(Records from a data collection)
Content starts
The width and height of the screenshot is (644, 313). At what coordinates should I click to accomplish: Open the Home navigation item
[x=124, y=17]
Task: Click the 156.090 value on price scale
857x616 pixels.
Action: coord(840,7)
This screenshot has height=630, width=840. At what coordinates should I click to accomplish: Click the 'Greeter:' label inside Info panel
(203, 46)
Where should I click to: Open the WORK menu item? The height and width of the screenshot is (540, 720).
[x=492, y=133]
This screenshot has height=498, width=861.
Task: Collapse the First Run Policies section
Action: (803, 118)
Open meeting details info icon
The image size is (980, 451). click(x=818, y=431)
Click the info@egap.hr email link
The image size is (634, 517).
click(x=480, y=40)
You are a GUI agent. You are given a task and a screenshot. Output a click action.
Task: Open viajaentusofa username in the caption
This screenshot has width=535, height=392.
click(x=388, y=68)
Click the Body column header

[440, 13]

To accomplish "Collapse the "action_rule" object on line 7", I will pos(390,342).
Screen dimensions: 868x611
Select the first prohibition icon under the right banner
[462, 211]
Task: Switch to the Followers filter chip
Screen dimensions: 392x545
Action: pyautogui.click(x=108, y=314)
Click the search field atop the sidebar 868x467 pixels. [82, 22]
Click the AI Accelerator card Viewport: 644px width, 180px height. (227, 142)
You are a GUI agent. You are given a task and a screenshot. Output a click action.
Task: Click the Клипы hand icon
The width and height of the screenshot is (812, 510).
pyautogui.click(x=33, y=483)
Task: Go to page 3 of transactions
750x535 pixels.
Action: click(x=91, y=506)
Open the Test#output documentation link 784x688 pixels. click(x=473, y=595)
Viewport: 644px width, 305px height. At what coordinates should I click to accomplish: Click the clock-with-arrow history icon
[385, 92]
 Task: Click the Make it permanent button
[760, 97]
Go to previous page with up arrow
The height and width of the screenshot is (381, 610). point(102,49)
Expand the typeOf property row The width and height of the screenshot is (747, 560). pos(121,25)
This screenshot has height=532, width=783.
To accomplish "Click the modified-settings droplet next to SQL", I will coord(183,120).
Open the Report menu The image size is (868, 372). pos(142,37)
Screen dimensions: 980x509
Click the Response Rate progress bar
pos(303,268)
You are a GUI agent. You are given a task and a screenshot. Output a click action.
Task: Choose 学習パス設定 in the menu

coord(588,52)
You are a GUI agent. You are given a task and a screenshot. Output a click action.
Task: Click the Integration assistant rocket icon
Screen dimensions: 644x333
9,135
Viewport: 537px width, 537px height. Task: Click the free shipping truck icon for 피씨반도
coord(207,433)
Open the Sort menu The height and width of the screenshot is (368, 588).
Content ends
◆ **Problem details**: Extract all of the data above without altering anything.

◆ **Result of the task**:
The width and height of the screenshot is (644, 313). At what coordinates should I click to accomplish: Open the Home navigation item
[x=124, y=17]
Task: Click the 156.090 value on price scale
857x616 pixels.
Action: coord(840,7)
This screenshot has height=630, width=840. At what coordinates should I click to accomplish: Click the 'Greeter:' label inside Info panel
(203, 46)
Where should I click to: Open the WORK menu item? The height and width of the screenshot is (540, 720).
[x=492, y=133]
This screenshot has height=498, width=861.
Task: Collapse the First Run Policies section
Action: (803, 118)
Open meeting details info icon
The image size is (980, 451). click(x=818, y=431)
Click the info@egap.hr email link
The image size is (634, 517).
click(x=480, y=40)
You are a GUI agent. You are given a task and a screenshot. Output a click action.
Task: Open viajaentusofa username in the caption
This screenshot has width=535, height=392.
click(x=388, y=68)
Click the Body column header

[440, 13]

To accomplish "Collapse the "action_rule" object on line 7", I will pos(390,342).
Screen dimensions: 868x611
Select the first prohibition icon under the right banner
[462, 211]
Task: Switch to the Followers filter chip
Screen dimensions: 392x545
Action: pyautogui.click(x=108, y=314)
Click the search field atop the sidebar 868x467 pixels. [82, 22]
Click the AI Accelerator card Viewport: 644px width, 180px height. (227, 142)
You are a GUI agent. You are given a task and a screenshot. Output a click action.
Task: Click the Клипы hand icon
The width and height of the screenshot is (812, 510).
pyautogui.click(x=33, y=483)
Task: Go to page 3 of transactions
750x535 pixels.
Action: click(x=91, y=506)
Open the Test#output documentation link 784x688 pixels. click(x=473, y=595)
Viewport: 644px width, 305px height. At what coordinates should I click to accomplish: Click the clock-with-arrow history icon
[385, 92]
 Task: Click the Make it permanent button
[760, 97]
Go to previous page with up arrow
The height and width of the screenshot is (381, 610). point(102,49)
Expand the typeOf property row The width and height of the screenshot is (747, 560). pos(121,25)
This screenshot has height=532, width=783.
To accomplish "Click the modified-settings droplet next to SQL", I will coord(183,120).
Open the Report menu The image size is (868, 372). pos(142,37)
Screen dimensions: 980x509
Click the Response Rate progress bar
pos(303,268)
You are a GUI agent. You are given a task and a screenshot. Output a click action.
Task: Choose 学習パス設定 in the menu

coord(588,52)
You are a GUI agent. You are given a task and a screenshot. Output a click action.
Task: Click the Integration assistant rocket icon
Screen dimensions: 644x333
9,135
Viewport: 537px width, 537px height. Task: Click the free shipping truck icon for 피씨반도
coord(207,433)
Open the Sort menu The height and width of the screenshot is (368, 588).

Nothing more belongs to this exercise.